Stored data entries
*** Block opens ***

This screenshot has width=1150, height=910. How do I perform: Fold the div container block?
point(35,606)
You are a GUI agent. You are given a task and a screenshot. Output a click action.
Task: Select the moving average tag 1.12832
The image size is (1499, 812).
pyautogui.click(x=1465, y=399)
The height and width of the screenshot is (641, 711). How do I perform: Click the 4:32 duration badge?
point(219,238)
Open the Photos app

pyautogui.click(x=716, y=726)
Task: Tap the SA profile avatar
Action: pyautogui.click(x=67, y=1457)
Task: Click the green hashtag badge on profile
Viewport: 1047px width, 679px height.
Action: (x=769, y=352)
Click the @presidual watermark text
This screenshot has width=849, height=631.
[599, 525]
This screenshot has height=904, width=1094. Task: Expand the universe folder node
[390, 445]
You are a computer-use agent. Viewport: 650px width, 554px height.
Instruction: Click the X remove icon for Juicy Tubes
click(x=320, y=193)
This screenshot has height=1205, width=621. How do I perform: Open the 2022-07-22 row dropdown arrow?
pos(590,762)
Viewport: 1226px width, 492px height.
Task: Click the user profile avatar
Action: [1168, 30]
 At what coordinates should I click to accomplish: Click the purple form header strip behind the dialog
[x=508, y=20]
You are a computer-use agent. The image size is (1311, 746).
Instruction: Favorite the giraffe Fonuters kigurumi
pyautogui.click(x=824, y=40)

*** Block closes ***

* YOUR TASK *
From the records given above, copy all lines containing "agent".

* TASK ANSWER *
You are a GUI agent. You are given a task and a screenshot. Output a click action.
You are a computer-use agent. Viewport: 650px width, 554px height.
You are a computer-use agent. The image size is (1311, 746).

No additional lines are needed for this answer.